Your objective →
Using the entries below, return word for word the lines from the one containing "The image size is (1019, 837)." up to and including the last.

Data shown →

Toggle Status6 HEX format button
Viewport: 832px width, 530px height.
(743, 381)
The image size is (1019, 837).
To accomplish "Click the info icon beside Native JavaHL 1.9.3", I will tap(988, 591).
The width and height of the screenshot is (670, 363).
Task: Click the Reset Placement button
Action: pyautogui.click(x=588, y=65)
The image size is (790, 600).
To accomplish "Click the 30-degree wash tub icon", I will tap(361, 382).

Answer area →
The image size is (1019, 837).
To accomplish "Click the info icon beside Native JavaHL 1.9.3", I will tap(988, 591).
The width and height of the screenshot is (670, 363).
Task: Click the Reset Placement button
Action: pyautogui.click(x=588, y=65)
The image size is (790, 600).
To accomplish "Click the 30-degree wash tub icon", I will tap(361, 382).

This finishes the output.